The 13th Canadian Comedy Awards, presented by the Canadian Comedy Foundation for Excellence (CCFE), honoured the best live, television, film, and Internet comedy of 2011.  The ceremony was held at the Fairmont Royal York Hotel in Toronto, Ontario, on 26 August 2012 and was hosted by Alan Thicke.

Canadian Comedy Awards, also known as Beavers, were awarded in 26 categories. Winners in 5 categories were chosen by the public through an online poll and others were chosen by members of industry organizations.  The awards ceremony concluded the Canadian Comedy Awards Festival which ran from 23 to 26 August.
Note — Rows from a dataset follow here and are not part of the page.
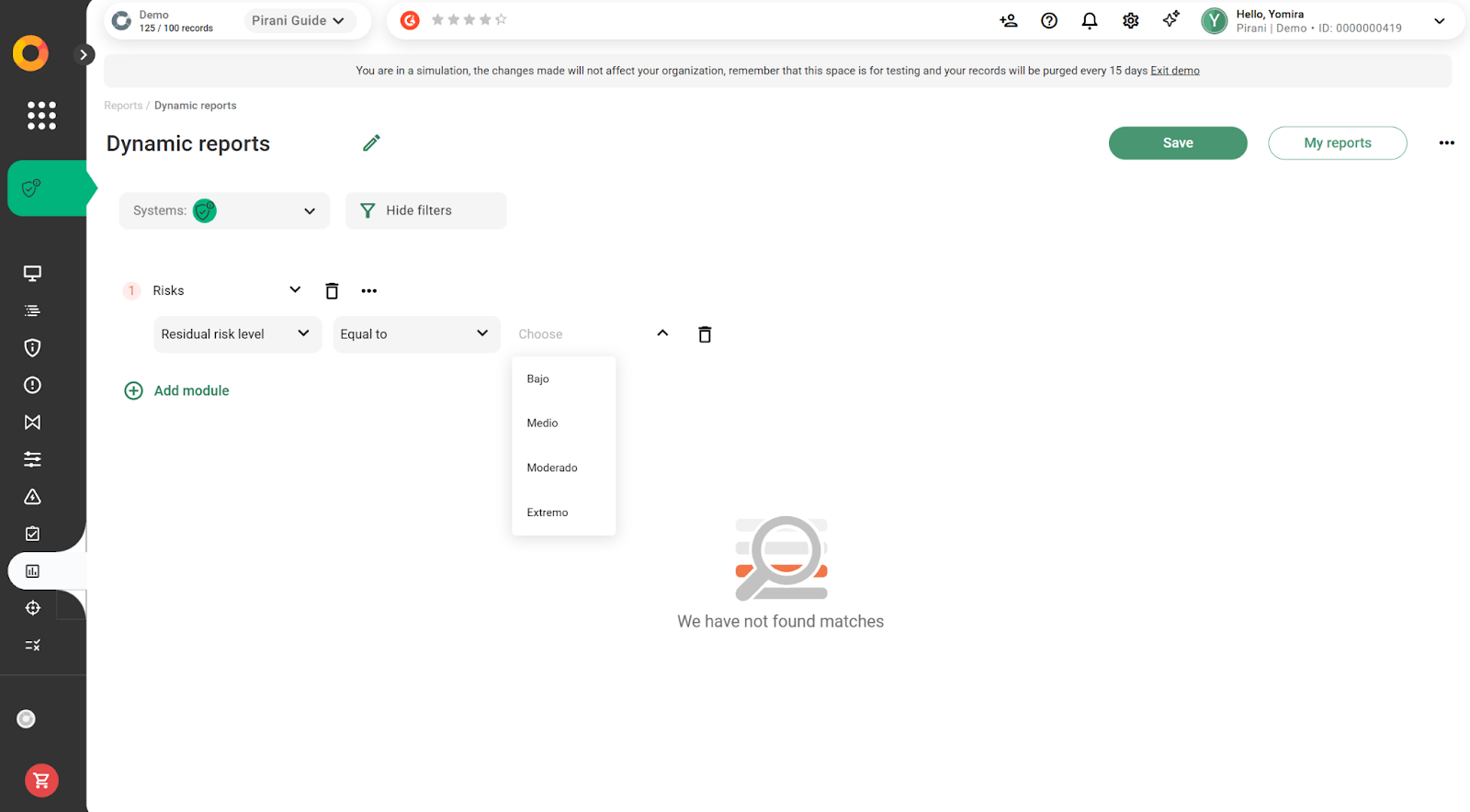Image resolution: width=1470 pixels, height=812 pixels.
Task: Choose Extremo in the dropdown list
Action: click(x=548, y=513)
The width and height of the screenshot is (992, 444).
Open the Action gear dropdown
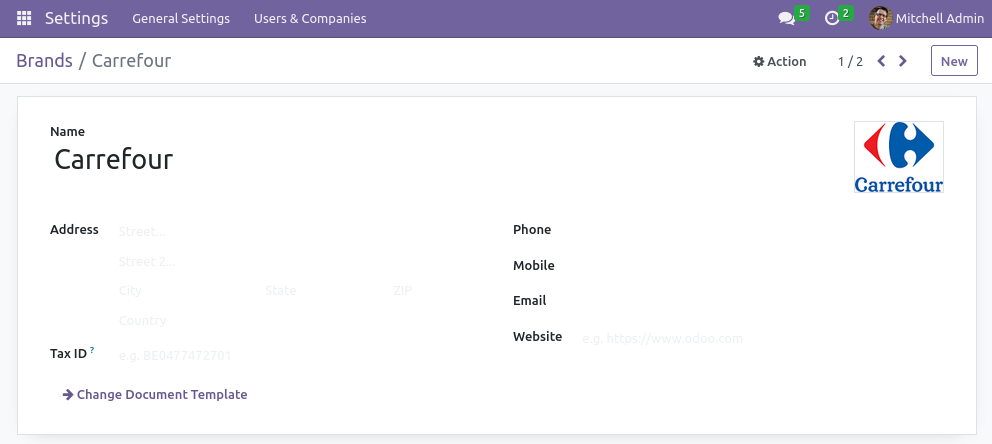click(x=779, y=61)
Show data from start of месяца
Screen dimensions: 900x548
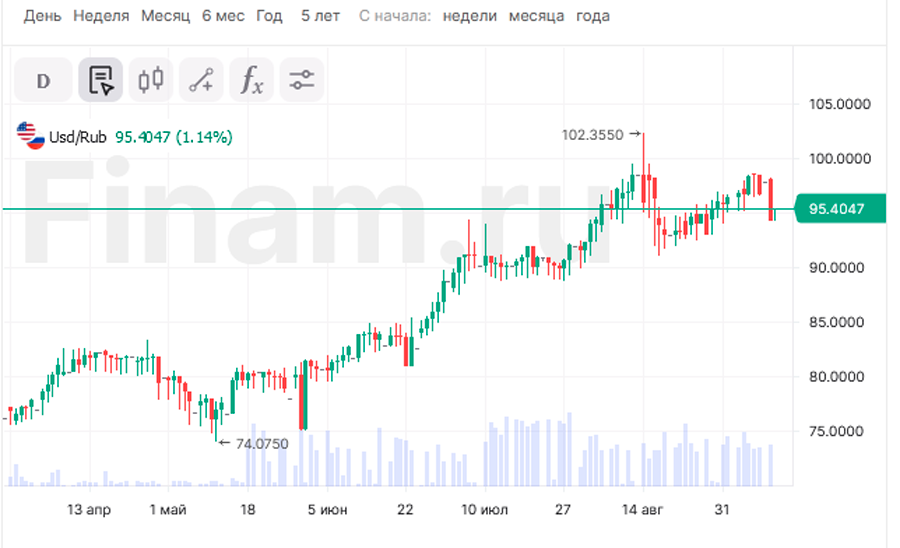[536, 16]
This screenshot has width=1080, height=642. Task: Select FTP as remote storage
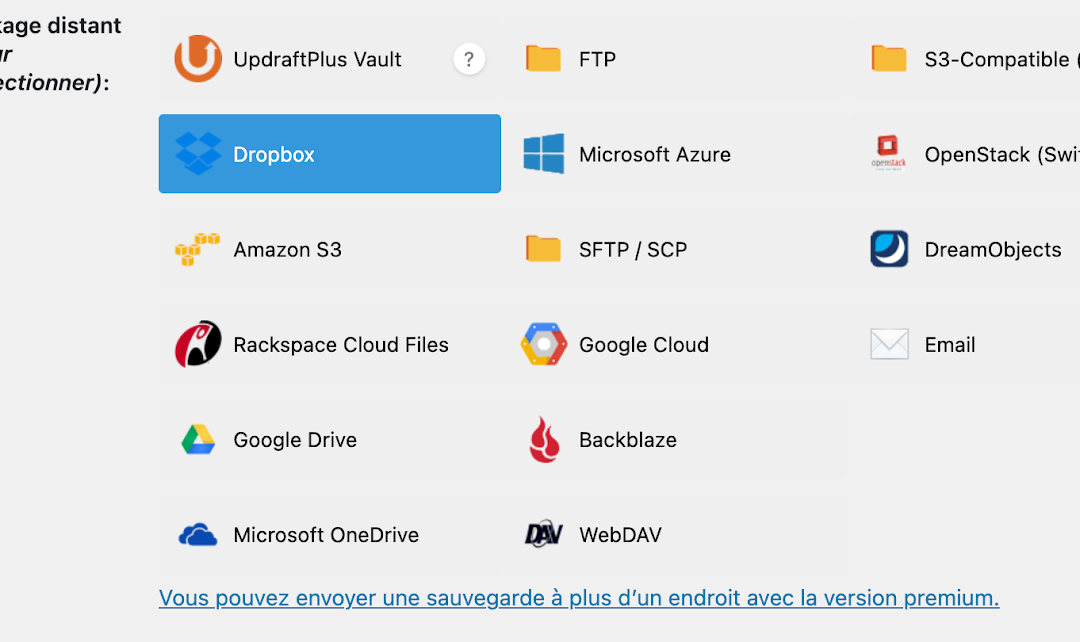[x=597, y=59]
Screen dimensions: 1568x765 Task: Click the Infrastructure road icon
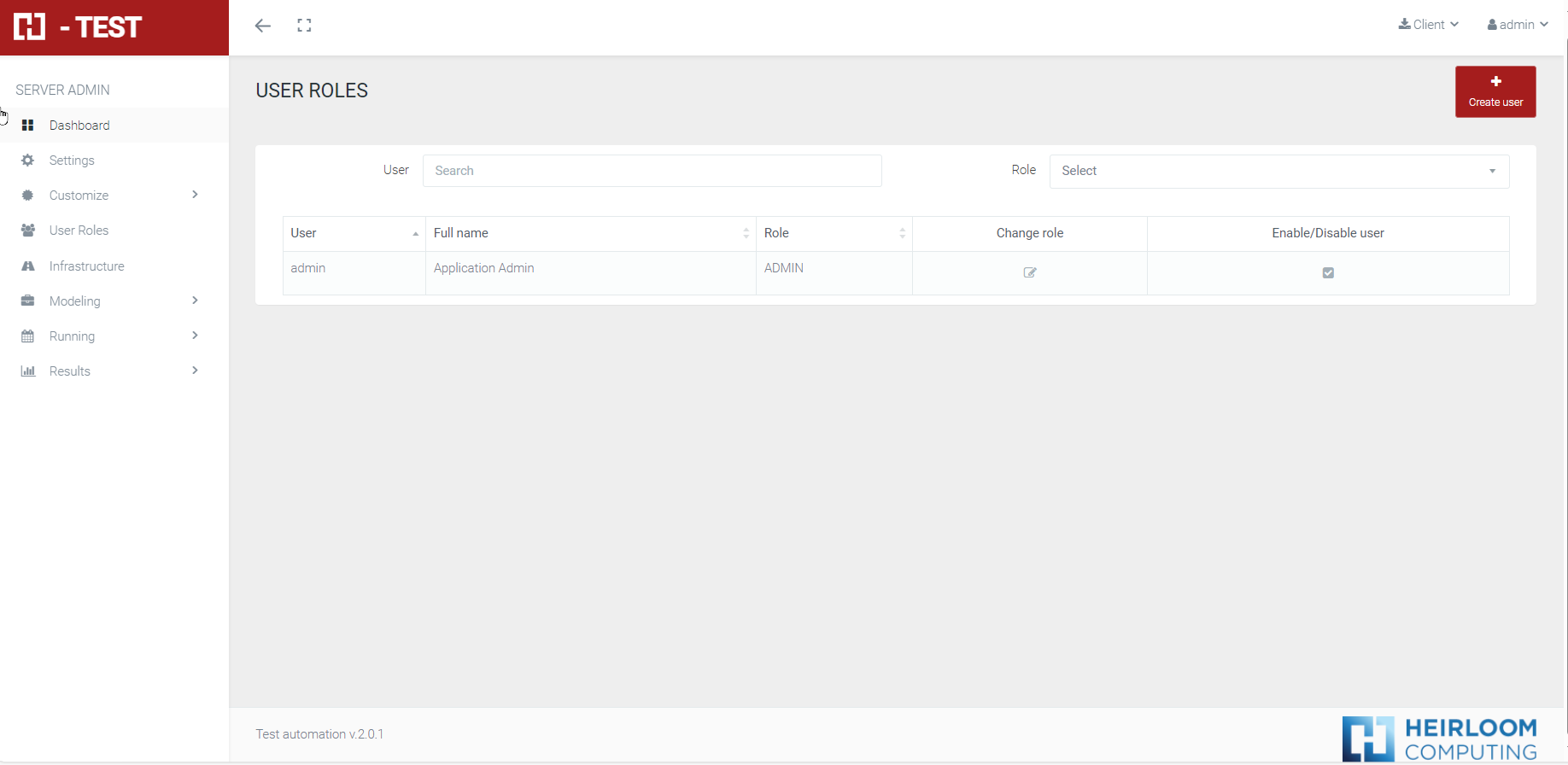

The TV series Michael: Tuesdays and Thursdays led with seven nominations followed by the bilingual film French Immersion with five.  They each won a Beaver for best male performance.  The big winner was Halifax-based comedy troupe Picnicface, which won three Beavers for their eponymous TV series and three for their debut film, Roller Town.  This ceremony also introduced the Phil Hartman Award which went to Jo-Anna Downey.

Festival and ceremony

The 13th Canadian Comedy Awards (CCA) was held in Toronto, Ontario.  The gala awards ceremony was held on 26 August 2012 in the Imperial Room of the Fairmont Royal York Hotel. The ceremony was produced by Gary Rideout, Jr. and hosted by Alan Thicke, a veteran actor who at that time was the honorary chair of Canadians Abroad, a group that organized Canadian events in Los Angeles.

Each nominee for Best TV Show had already been cancelled. This was played-up in a video inspired by Billy Crystal's Oscar montages, where Gavin Crawford visited the cancelled shows' empty sets, was faced with his own cancelled shows, and was replaced as CCA host by Thicke. Also entertaining at the ceremony were Seán Cullen and Colin Mochrie.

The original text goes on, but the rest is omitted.